I’m not supposed to inundate my articles with more than three links, so do an internet search on the ones you would like to support, or email me and I will provide the appropriate URL.
1. Prayer Shawls 4 Fallen Soldiers Families
Prayer Shawl groups and individuals come together under this heart-felt umbrella to provide hand-knit or crocheted shawls for widows, mothers, sisters, and daughters of soldiers who gave the ultimate for their country. I will be interviewing the founder, Cozette Haggerty in an upcoming article because this project is so worthy of the time, talent, and effort put into each shawl. As Ms. Haggerty states on her wonderful site, “PS4FS currently has 239 groups of knitters/crocheters and a few quilters; the majority are church-based, spread throughout our country. We have been in existence since October 2007, and in that short time have delivered 3,100 prayer shawls to our military families, hoping our work will give them comfort and return some joy to their lives.”
2. McLeod Prayer Shawl Ministry – Mary E. Walker Project
These dozen ladies meet every two weeks and provide talent and emotional (states member Nancy Heckert, “We laugh a lot!”)support for several projects, one of which is making afghans for the Mary E. Walker Residential Center for homeless women veterans. Like most hand-crafters, they love to begin new projects and are always looking for areas of need in their community and across the nation. The website lists many different ways you could help. They’d really love for you to join them in person, by email, or by prayer.
3. National World War II Museum – Knit Your Bit Campaign
Scarves are knitted or crocheted and then given to a veteran by way of the National WWII Museum. This charity project was started in 2006, and since then, five thousand scarves have been donated. The website gives step-by-step instructions and lists six different patterns (inspired by vintage WWII styles) that you are encouraged to use – and the patterns are free. There is also a printable flyer for your use if you plan to involve a group.
Mail completed scarf to:
The National World War II Museum
Knit Your Bit Campaign
945 Magazine Street
New Orleans, LA 70130
4. The Hand-made Afghans to Help Our Armed Forces Project
Participants are asked to knit or crochet six by nine inch rectangles which are then mixed with everyone else’s and assembled into twin-sized afghans.

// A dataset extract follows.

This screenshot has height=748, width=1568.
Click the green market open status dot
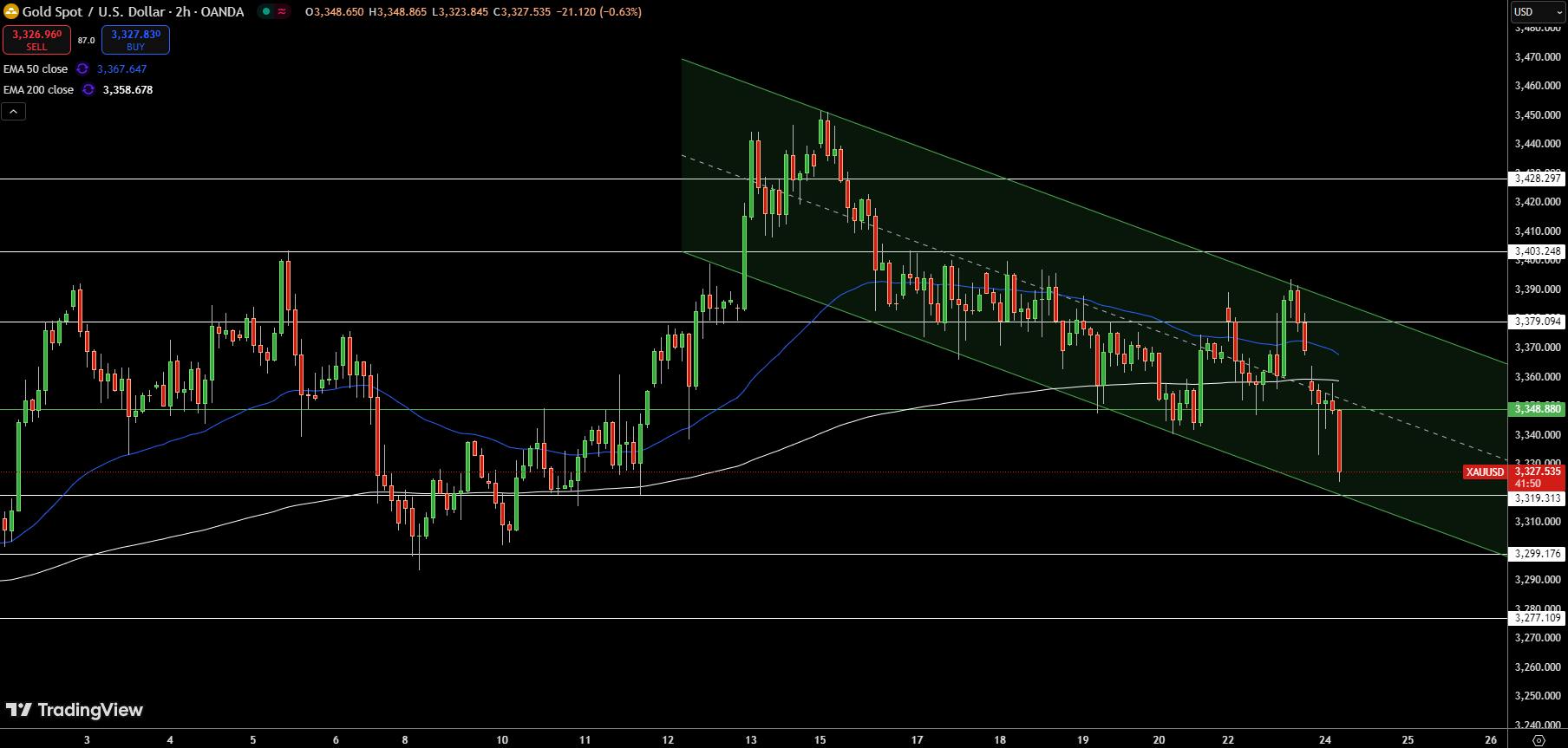266,11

These afghans are sent to ten military hospitals around the world and given to wounded veterans. Begun in December of 2004, 2,881 afghans have been delivered as of Oct. 6, 2009. That’s over 150,000 rectangles. They boast over one thousand volunteers – mostly from Maryland and the DC area, but also from around the US. They request that rectangles – not completed afghans be donated. Not a knitter? Can’t Crochet? They also list several other ways to support this project.

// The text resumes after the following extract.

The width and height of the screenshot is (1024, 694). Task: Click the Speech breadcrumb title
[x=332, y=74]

The website does not list a snail-mail address, but gives email addresses for interested parties to contact. (on a personal note: I think this is a great project, but in my opinion, the website is visually painful. The letters are either stark white or black and the backgrounds are primary red and blue.)
5. The Blankets of Hope
This website is so well written and organized I wanted to quote directly from it: “Wounded soldiers are quickly evacuated from the battlefield, leaving behind their clothing, personal equipment, and their brothers in arms. During this time of pain and upheaval, the Blanket of Hope provides warmth and comfort for the wounded soldier. Most importantly, it shows the soldier that someone cares about him and is thinking and praying for him at that very moment. This is very powerful for a wounded hero... the knowledge that someone cares. We are very proud of this project and what it has done for those brave wounded heroes.” You can sew, no-sew, knit, or crochet these blankets. Or, if you can’t sew, cut and tie, knit, or crochet, don’t overlook this organization. The Blankets of Hope project is just one of the many sponsored by Soldiers’ Angels, including pen-pals, care-packages, even dog-treats for our brave K-9’s in the line of battle.

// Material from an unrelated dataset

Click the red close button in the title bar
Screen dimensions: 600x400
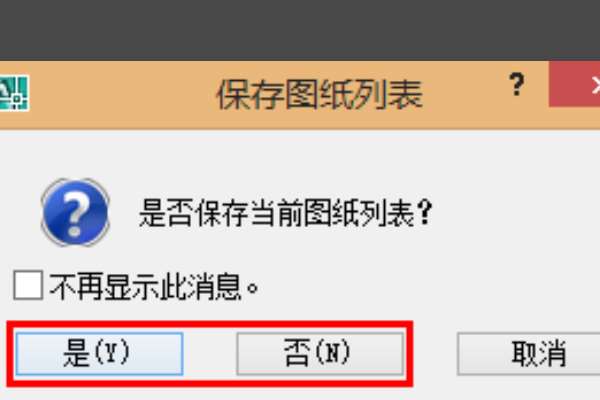(574, 85)
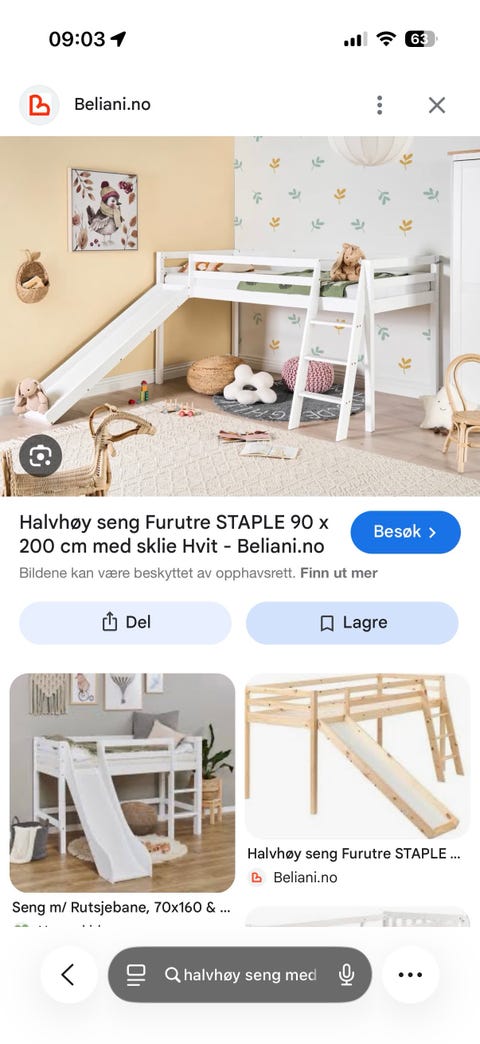
Task: Tap the Google Lens camera icon on the image
Action: point(41,455)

As of their 2007 report, Soldiers’ Angels is a non-profit organization with over 200,000 volunteers who can be found in all fifty states, Puerto Rico, Europe, and several other countries. As I said, the website is as phenomenal as the organization.
One of my favorite sayings is by the late Grace Murray Hopper, Rear Admiral, US Navy, Retired, “A ship in a harbor is safe, but that’s not what a ship is built for.” I know you all have talents. What are you using them for? I would like to encourage you to support one of these – or one of the hundreds of other – charities which support our veterans.